··· Document extract
Think Digital: Day 2 Highlights

By Greg Golden, Elissa Gootman, Ronald Gordon and Matt Hunter
May 6, 2020

The second and final day of IBM’s Think Digital virtual conference was packed with sessions illuminating innovations in artificial intelligence, 5G, cloud and other technologies—with a special focus on how these technologies are enabling companies worldwide to rise to the challenges presented by the ongoing pandemic.

On Wednesday, IBM executives gave keynote addresses and engaged in conversations with leaders from PayPal, Shell, Frito-Lay, Slack, UPS and other businesses. The conference also featured presentations by the actress and neuroscientist Mayim Bialik, who extolled the virtues of STEM education, and Bloomberg News sports business reporter Eben Novy-Williams, who explained the growing popularity of eSports. Here are some of the day’s highlights:

IBM SVP Rob Thomas: AI and Automation Move to the Fore

Companies that don’t invest in AI and cloud computing will find themselves at a profound competitive disadvantage, executives said Wednesday during a keynote presentation by Rob Thomas, Senior Vice President, IBM Cloud & Data Platform.
······
··· Data provided
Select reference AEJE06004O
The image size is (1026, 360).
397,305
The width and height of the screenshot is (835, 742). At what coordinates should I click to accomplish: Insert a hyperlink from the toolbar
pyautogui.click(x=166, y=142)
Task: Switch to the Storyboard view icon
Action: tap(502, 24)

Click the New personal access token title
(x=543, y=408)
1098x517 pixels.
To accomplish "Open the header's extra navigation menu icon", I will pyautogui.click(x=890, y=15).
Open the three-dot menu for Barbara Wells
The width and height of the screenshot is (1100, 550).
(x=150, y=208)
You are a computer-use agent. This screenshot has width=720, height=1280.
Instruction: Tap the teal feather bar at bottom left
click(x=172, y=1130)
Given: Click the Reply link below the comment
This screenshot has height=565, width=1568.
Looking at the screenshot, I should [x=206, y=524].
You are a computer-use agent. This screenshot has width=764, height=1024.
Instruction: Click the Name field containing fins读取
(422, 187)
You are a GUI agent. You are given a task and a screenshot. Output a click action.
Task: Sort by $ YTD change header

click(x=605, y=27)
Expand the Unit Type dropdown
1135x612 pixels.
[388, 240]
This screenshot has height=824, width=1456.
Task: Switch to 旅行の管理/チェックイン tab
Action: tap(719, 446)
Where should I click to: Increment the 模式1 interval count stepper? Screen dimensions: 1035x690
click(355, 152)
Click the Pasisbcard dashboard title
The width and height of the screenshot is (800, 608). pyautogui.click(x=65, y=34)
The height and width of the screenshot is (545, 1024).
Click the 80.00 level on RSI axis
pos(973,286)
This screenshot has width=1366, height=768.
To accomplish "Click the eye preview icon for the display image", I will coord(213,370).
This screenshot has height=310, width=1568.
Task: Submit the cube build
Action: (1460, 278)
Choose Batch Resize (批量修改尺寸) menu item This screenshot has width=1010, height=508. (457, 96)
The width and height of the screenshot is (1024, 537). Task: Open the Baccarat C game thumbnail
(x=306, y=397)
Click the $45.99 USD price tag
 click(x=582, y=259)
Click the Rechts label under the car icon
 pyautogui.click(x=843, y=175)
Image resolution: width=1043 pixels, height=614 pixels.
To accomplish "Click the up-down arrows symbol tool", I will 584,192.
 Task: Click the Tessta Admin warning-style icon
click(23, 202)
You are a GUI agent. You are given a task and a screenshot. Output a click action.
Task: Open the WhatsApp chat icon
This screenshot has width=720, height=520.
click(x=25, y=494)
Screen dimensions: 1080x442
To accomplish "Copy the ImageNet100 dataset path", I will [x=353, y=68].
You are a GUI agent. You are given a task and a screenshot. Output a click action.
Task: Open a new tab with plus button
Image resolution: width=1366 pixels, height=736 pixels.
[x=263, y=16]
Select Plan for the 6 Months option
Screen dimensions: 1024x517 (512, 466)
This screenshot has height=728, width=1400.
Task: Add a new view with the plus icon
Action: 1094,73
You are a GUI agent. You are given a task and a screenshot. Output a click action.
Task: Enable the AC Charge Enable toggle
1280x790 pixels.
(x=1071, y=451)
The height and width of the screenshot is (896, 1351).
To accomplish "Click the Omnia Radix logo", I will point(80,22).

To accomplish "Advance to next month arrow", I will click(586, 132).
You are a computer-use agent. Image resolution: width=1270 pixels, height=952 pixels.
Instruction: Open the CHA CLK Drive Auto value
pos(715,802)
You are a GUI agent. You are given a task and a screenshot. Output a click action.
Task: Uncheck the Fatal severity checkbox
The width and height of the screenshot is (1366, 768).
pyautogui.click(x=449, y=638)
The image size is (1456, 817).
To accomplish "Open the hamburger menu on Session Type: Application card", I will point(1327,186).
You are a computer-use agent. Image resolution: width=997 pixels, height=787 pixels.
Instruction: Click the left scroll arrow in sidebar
······
▸ Problems to work on
1/ In the article on Think Digital Day 2, what position does Rob Thomas hold at IBM?
2/ Resume the article on Think Digital Day 2 highlights from the point at which it stops.
The records have no connection to the text.

▸ Responses by task
1/ Senior Vice President, IBM Cloud & Data Platform.

2/
It’s a disadvantage the COVID-19 crisis is making all the more clear. “I like to think the crisis we’re dealing with, it’s going to accelerate perhaps what was going to happen anyway—that’s the opportunity in front of all of us,” Thomas said.

To speed that acceleration, Thomas announced a new IBM product, Watson AIOps, designed to make IT systems and infrastructures more resilient. IT downtime means lost revenue, he said. The solution lies in a combination of using AI and predictive tools not only to help prevent problems but also to fix them quickly when they occur.

Three of the many IBM clients that are already using Watson AI services joined Thomas on Wednesday to describe the benefits: Lufthansa, UPS and PayPal. So did two IBM partners: the documents management provider Box, and the collaboration software company Slack.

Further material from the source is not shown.